'Carter' fails to escape Disney's leash

By Matt Bajkowski
Sports Editor
After seeing a commercial for Disney’s most recent movie, “John Carter,”  you were probably left wondering what you had just seen (if you haven’t, here you go http://www.youtube.com/watch?v=YNVJx7nLDs4&feature=related).
I was was left wondering the same thing too, but that was after I had seen the movie.  Going into Arlington Theaters, I was asking myself a few questions about “John Carter.”  “Will this movie be like ‘Star Wars’?” “Will it be able to shake the influence Disney’s usual princess movies?” “Will I wish I had bought a ticket to ‘Project X’ and made my friend sneak in?”
Do I wish I had gone to see “Project X” instead? Not really.  But although “John Carter” kept me entertained for two hours, I’m not saying it’s a great movie either.
“John Carter” suffers from a combination of two questions I asked myself above.  The movie is similar enough to remind me of Star Wars, but doesn’t come at all close to Star Wars’ level, and doesn’t slip out of Disney’s leash.
Regarding Star Wars, if you took the writing from the “Phantom Menace” (which was horrible), but then also took away the good actors and cool special effects (the only thing that movie has), you have “John Carter.”
 The writing had me confused within the first half hour about who the main character was, even though it’s named “John Carter!” Carter (Taylor Kitsch) is a Civil War veteran who has trouble finding a new life after the end of the war.  He strikes it rich finding gold though and earns the attention of some unwanted company.  Carter sends for his nephew, Edgar (Daryl Sabara), by telegraph, who arrives at his uncle’s estate only to find that Carter has suddenly died in his study.

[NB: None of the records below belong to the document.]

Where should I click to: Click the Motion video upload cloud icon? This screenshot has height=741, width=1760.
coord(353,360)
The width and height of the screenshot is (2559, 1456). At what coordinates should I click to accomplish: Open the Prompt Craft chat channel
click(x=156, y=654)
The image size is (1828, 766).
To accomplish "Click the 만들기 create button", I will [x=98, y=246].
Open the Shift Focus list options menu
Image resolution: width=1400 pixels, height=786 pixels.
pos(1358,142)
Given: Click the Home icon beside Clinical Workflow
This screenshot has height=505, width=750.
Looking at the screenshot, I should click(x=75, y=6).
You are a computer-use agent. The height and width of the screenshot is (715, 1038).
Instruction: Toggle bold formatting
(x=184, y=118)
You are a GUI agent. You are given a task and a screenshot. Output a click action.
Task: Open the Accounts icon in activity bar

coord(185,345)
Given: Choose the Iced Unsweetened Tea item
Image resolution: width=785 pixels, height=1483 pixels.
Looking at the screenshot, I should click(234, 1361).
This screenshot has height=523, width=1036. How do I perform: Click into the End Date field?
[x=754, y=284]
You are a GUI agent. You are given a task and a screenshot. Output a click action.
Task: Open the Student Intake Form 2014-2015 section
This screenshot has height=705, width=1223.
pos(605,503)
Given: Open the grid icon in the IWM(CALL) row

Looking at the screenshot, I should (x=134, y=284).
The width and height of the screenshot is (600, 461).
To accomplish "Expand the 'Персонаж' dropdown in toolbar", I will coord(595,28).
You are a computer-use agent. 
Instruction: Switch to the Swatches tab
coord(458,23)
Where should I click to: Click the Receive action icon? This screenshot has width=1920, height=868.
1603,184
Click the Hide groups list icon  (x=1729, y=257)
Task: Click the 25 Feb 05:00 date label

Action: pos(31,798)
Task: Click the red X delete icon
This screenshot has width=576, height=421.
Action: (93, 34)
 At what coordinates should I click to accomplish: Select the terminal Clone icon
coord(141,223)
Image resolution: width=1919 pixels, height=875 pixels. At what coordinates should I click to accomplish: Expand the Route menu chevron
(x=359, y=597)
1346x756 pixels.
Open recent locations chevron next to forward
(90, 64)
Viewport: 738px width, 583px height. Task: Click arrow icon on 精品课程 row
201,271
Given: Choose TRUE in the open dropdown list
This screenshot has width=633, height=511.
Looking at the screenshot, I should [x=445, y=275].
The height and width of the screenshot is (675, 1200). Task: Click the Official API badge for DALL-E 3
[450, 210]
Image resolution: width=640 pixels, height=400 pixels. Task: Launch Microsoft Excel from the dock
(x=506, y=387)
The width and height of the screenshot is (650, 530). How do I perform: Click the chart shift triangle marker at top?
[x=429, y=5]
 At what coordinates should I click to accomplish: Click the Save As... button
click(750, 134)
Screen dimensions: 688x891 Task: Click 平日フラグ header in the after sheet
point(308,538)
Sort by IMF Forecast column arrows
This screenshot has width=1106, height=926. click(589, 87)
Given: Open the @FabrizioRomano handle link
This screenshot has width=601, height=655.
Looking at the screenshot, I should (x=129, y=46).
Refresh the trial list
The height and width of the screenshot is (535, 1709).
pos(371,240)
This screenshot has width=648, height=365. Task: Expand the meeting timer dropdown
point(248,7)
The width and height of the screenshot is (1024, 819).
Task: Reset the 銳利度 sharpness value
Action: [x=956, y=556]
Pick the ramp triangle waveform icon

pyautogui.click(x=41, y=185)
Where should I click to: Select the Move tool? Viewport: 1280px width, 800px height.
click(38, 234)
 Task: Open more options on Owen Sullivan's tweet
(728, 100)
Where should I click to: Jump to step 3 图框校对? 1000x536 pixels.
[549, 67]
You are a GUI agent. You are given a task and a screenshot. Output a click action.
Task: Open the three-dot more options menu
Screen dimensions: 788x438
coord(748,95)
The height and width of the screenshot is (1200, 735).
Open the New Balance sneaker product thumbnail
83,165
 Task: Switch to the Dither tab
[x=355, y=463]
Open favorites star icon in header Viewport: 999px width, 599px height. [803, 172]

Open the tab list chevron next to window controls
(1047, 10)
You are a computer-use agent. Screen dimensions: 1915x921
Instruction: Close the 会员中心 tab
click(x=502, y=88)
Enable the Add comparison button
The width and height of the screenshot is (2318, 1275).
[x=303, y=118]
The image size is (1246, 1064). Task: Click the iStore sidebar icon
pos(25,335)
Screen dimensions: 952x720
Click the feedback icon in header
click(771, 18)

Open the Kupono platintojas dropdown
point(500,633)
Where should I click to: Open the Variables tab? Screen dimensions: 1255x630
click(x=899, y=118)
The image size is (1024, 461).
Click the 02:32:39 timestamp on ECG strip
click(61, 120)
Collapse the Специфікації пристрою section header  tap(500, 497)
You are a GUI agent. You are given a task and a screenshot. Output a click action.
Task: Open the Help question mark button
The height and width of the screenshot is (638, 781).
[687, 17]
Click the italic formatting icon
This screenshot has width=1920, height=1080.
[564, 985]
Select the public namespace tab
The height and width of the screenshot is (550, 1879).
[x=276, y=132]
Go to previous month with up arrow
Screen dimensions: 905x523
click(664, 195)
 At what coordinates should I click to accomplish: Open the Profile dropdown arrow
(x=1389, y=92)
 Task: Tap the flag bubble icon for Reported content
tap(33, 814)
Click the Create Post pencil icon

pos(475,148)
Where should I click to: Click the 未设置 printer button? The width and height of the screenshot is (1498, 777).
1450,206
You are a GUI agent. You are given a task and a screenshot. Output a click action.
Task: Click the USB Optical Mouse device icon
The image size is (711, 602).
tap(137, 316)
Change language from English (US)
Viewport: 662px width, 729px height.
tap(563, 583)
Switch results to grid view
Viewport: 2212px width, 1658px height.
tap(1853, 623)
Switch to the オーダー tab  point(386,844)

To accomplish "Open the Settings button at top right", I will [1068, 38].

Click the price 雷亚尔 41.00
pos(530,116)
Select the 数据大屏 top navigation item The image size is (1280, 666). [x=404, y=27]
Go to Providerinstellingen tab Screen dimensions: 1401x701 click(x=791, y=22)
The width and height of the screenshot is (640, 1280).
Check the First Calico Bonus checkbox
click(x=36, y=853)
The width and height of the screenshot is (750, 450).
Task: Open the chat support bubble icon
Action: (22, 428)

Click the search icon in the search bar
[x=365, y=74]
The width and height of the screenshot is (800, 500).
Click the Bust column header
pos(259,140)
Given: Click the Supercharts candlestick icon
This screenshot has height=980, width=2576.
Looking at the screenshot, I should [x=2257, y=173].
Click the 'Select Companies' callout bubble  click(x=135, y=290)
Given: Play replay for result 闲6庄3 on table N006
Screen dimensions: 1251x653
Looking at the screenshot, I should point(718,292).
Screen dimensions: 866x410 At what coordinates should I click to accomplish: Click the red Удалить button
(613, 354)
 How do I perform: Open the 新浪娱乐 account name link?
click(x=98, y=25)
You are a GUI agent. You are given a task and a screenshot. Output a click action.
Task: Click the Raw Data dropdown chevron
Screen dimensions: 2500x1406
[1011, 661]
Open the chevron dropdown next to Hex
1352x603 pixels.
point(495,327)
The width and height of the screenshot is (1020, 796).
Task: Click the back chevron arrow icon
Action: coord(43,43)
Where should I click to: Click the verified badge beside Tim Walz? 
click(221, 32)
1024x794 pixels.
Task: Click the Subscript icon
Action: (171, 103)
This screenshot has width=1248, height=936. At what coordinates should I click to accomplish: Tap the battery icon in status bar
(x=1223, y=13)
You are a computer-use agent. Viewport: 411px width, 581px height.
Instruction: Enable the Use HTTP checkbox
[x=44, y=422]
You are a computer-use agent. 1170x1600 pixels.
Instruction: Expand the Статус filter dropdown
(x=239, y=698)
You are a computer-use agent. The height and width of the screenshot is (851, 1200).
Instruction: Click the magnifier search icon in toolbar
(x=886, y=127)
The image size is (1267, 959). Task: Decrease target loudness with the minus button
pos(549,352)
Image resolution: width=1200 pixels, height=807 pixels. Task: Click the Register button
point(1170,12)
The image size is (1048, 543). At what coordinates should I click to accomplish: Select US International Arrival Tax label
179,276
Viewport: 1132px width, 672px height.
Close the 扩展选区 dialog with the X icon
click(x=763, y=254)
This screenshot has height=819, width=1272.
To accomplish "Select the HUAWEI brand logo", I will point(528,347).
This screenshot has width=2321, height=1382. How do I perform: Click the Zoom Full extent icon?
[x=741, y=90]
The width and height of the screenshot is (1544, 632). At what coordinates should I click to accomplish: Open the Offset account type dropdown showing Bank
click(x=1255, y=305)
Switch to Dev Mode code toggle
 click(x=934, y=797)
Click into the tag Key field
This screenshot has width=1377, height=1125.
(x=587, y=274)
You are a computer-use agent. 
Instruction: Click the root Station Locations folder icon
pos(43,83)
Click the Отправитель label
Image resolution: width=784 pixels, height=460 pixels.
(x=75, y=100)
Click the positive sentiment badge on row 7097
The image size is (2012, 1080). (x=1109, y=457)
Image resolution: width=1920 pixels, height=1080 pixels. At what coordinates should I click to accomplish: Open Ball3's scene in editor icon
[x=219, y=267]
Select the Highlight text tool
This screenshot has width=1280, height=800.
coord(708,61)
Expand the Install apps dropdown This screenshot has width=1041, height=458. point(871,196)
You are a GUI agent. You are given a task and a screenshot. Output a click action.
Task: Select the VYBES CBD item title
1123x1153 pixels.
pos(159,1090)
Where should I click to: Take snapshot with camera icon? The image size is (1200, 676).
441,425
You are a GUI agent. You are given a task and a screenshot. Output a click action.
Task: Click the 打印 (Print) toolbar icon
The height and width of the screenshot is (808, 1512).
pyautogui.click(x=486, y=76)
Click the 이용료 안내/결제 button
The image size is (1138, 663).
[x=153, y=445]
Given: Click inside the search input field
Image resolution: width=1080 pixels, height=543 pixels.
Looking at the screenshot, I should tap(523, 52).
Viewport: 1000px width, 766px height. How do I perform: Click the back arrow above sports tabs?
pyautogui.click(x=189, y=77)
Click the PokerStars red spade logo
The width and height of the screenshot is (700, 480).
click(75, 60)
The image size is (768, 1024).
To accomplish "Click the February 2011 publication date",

For the next five to ten minutes, the movie seems to focus on Edgar, as Carter’s lawyer explains a whole mess of unnecessary details concerning the will, which had me starting to think this movie was really about Edgar generically uncovering his uncle’s past.  From there, the lawyer randomly drops a book on the desk and leaves without a word.
Edgar begins to read the book and we learn how Carter stumbled across a device that transports him to Mars, where he becomes the most cliché hero of them all (if you want a full plot summary go here http://www.imdb.com/title/tt0401729/synopsis).
And that is my second issue with this movie.  “John Carter” mostly fails before the first scene even appears on the screen. Why? Because you are reminded this is a Disney film in  opening credits.  Carter becomes disillusioned with war after losing his family in the Civil War, and refuses to save the day until he realizes he has fallen in love with the Princess of Mars (Lynn Collins).  If that’s not generic and overused then I really need to reevaluate my life so far.  I’m also pretty sure I could have written the plot for this movie too, which is almost an insult to me!
 While I love to rip this movie apart for the things it does wrong, I do feel obligated remind you that “John Carter” did keep me entertained for a couple of hours.  Some good action scenes, a few stupid but funny jokes, like how Carter is called Virgina because of language barriers, and small homages to great sci-fi films of the past kept me from getting bored and wishing I had spent the night doing something else.
So if you have nothing to do, and don’t mind dropping 10 bucks to for a ticket and some popcorn, go ahead and see “John Carter.” But if you’re down for it, sneaking in to see “Project X” isn’t a bad idea either.